### EXERCISE OBJECTIVE
From the line containing "Viewport: 1038px width, 591px" through the end of the entries, please repeat every line exactly and nothing more; the pictures do not belong in the copy.
---------- MATERIAL PROVIDED ----------
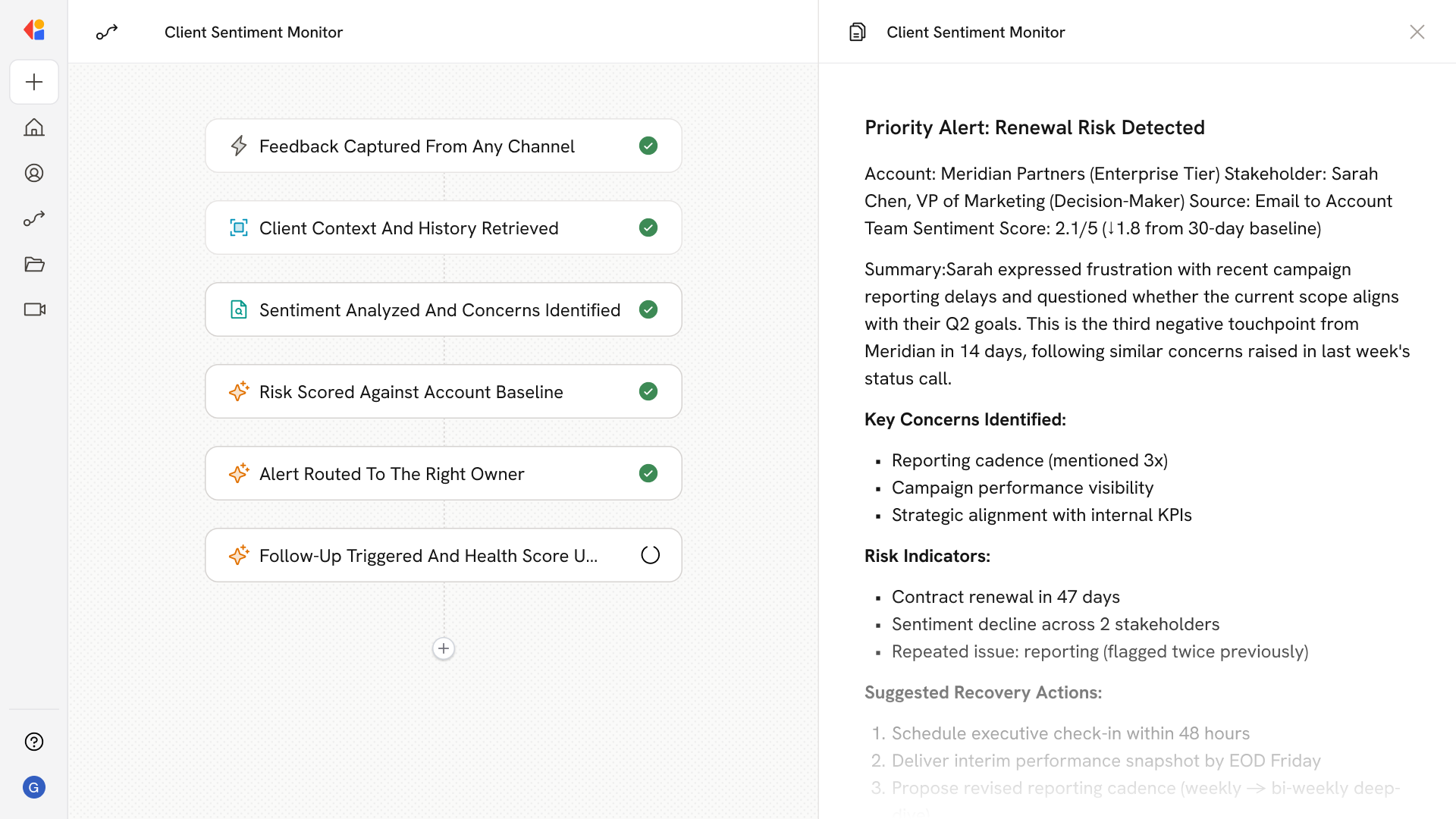Open the help question mark icon
The image size is (1456, 819).
[x=34, y=742]
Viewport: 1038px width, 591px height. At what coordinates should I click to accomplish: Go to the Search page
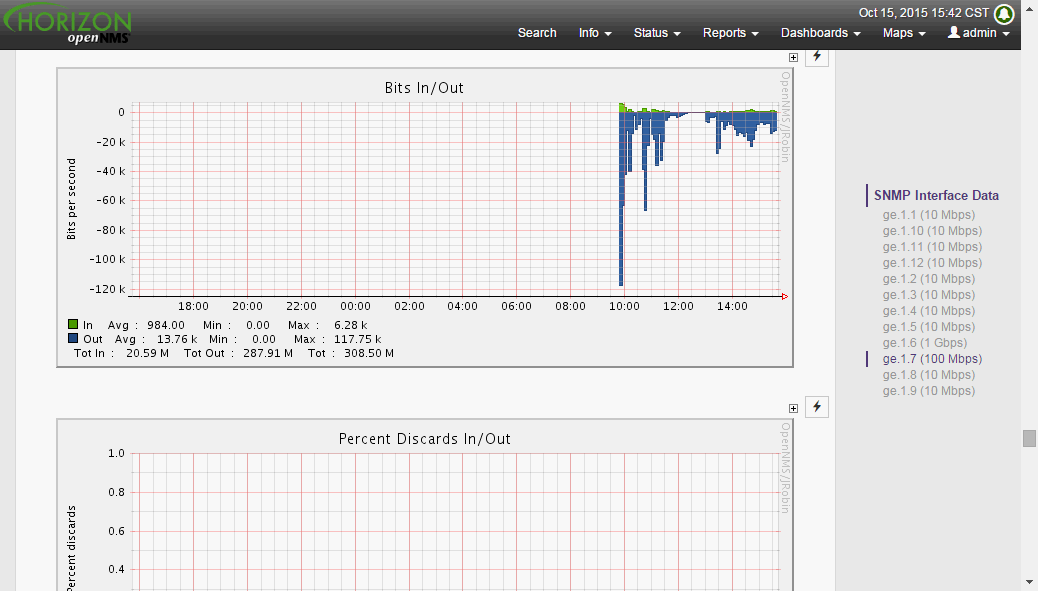tap(537, 33)
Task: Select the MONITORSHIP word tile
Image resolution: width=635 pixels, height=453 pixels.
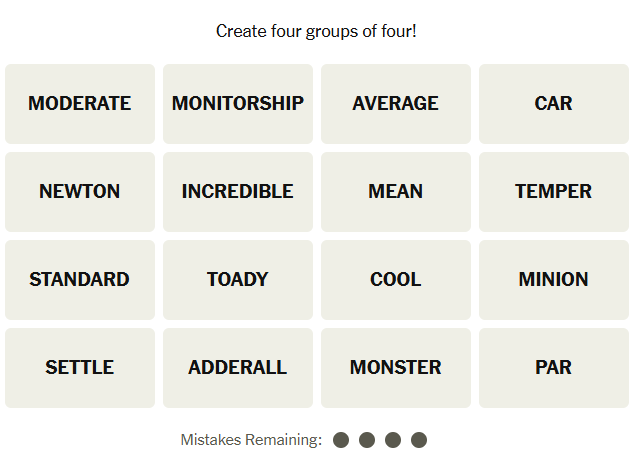Action: tap(238, 104)
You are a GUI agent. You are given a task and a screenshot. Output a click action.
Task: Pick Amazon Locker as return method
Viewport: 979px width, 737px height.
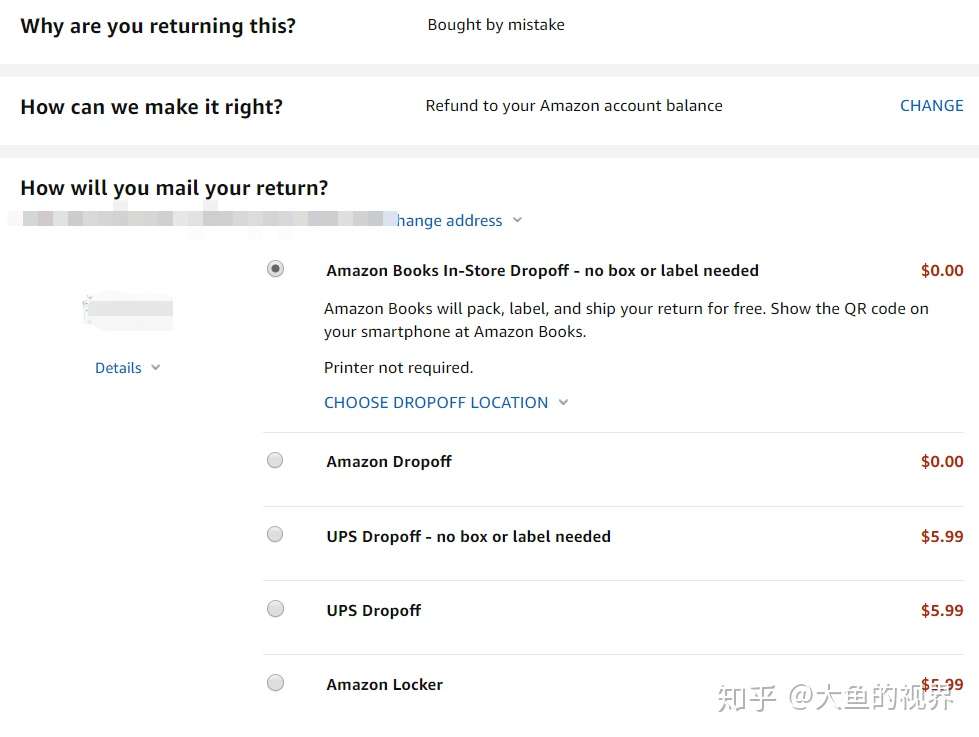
----------
### OUTPUT OF THE TASK
Viewport: 1038px width, 591px height. At what coordinates should I click to accomplish: Go to the Search page
tap(537, 33)
Task: Select the MONITORSHIP word tile
Image resolution: width=635 pixels, height=453 pixels.
Action: tap(238, 104)
You are a GUI agent. You are given a task and a screenshot. Output a click action.
Task: Pick Amazon Locker as return method
Viewport: 979px width, 737px height.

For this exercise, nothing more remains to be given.